Case Reference: EA/2022/0257

Neutral Citation Number: [2023] UKFTT 00341 (GRC)
First-tier Tribunal
General Regulatory Chamber

Information Rights

Determined on the papers

Decision given on: 29 March 2023

Before

TRIBUNAL JUDGE CL GOODMAN

TRIBUNAL MEMBER MS N MATTHEWS

TRIBUNAL MEMBER MR D PALMER-DUNK

Between

JOHN WINDAS

Appellant

and

THE INFORMATION COMMISSIONER

Respondent

Decision:

The appeal is allowed. Decision Notice IC-164057-L4Y0 is not in accordance with the law.

Substitute Decision Notice

Withernsea Town Council cannot rely on section 12(1) of the Freedom of Information Act 2000 (“FOIA”) to refuse the request for information from Mr Windas dated 12 December 2021 (“the Request”).

The Environmental Information Regulations 2004 (“EIR”) apply to the Request and not FOIA because the Request is for environmental information.

Withernsea Town Council cannot rely on the exception in section 12(4)(b) EIR to refuse the Request because it is not manifestly unreasonable.

Withernsea Town Council must within 35 days of the date of promulgation of this Decision either:

(1) communicate to Mr Windas the information it holds within scope of the first, second, third and fifth parts of the Request, or

(2) inform Mr Windas if it relies upon another EIR exception, other than section 12(4)(b), to refuse to communicate that information to him.

Withernsea Town Council is not required to communicate to Mr Windas any information in response to the fourth part of the Request because no such information is held by the Council.

REASONS

Background and Decision Notice

1.

The Appellant was concerned that many of the trees around a local Playing Field were suffering from ash dieback disease and becoming unsafe. He made a request for information under the Freedom of Information Act 2000 (“FOIA”) from Withernsea Town Council (“the Council”) on 12 December 2021 as follows:

“I now wish to address my request for information through the Freedom of Information Act. These are as follow;

[1] A request for a copy of the reports, including recommendations from the persons with whom the TC have been in contact with in relation to the condition and future management of the Playing Field Trees during the past four years, including the East Riding of Yorkshire Council Tree Officer, whom I suggested in earlier correspondence.

_Information shown_
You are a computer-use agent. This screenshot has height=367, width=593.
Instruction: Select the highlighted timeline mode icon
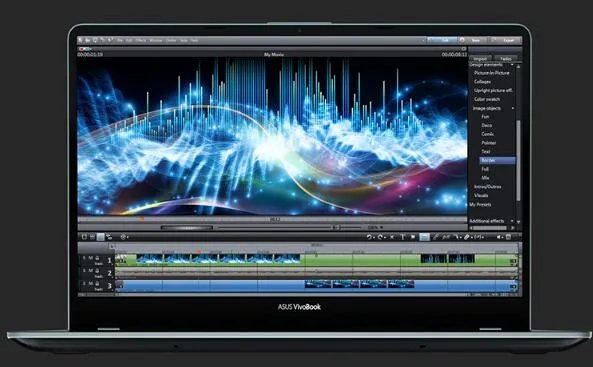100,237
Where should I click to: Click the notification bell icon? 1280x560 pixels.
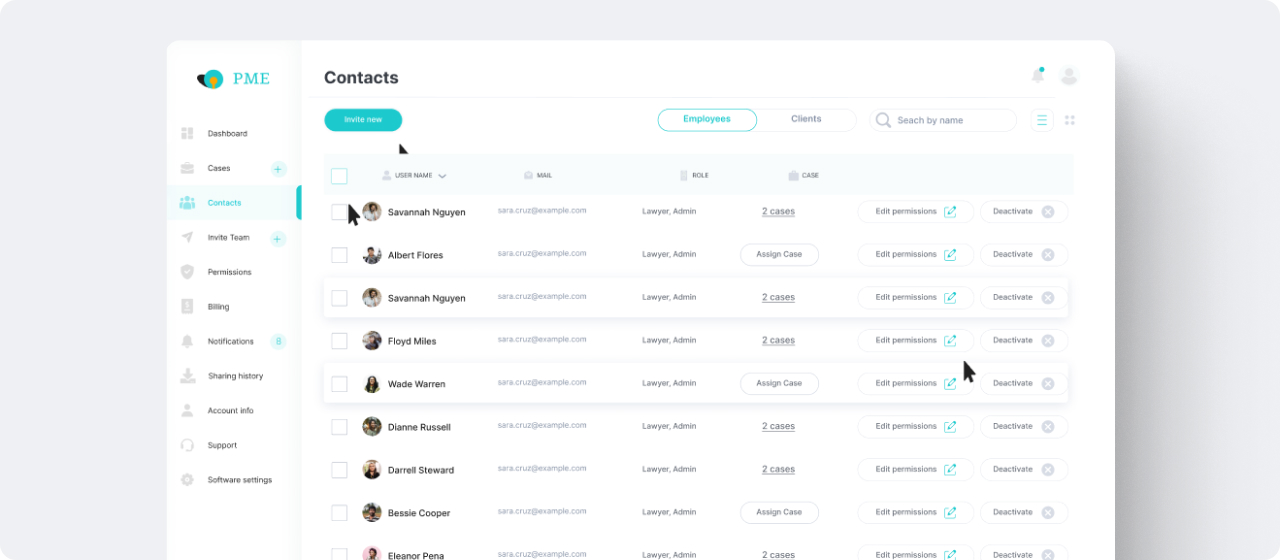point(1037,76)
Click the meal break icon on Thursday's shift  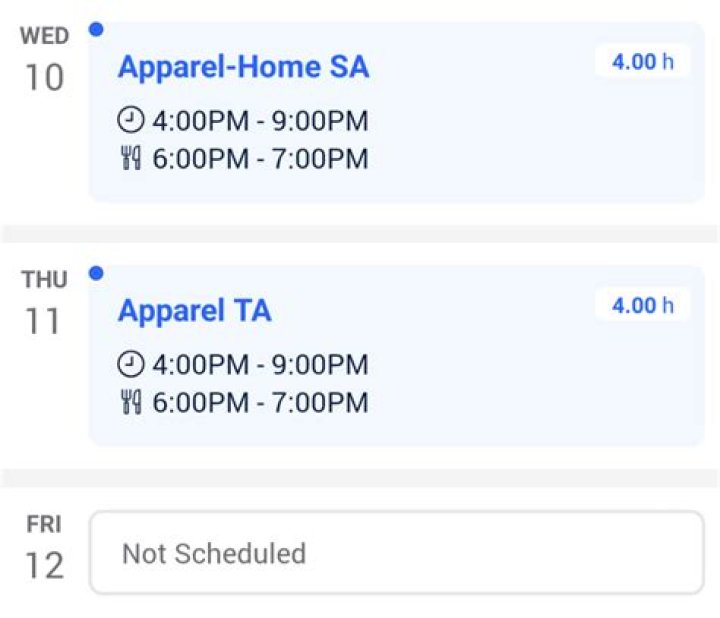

_Task goal_
Reproduce the tribunal decision above word for word from "The appeal is" to "not manifestly unreasonable.", including both.

_Expected answer_
The appeal is allowed. Decision Notice IC-164057-L4Y0 is not in accordance with the law.

Substitute Decision Notice

Withernsea Town Council cannot rely on section 12(1) of the Freedom of Information Act 2000 (“FOIA”) to refuse the request for information from Mr Windas dated 12 December 2021 (“the Request”).

The Environmental Information Regulations 2004 (“EIR”) apply to the Request and not FOIA because the Request is for environmental information.

Withernsea Town Council cannot rely on the exception in section 12(4)(b) EIR to refuse the Request because it is not manifestly unreasonable.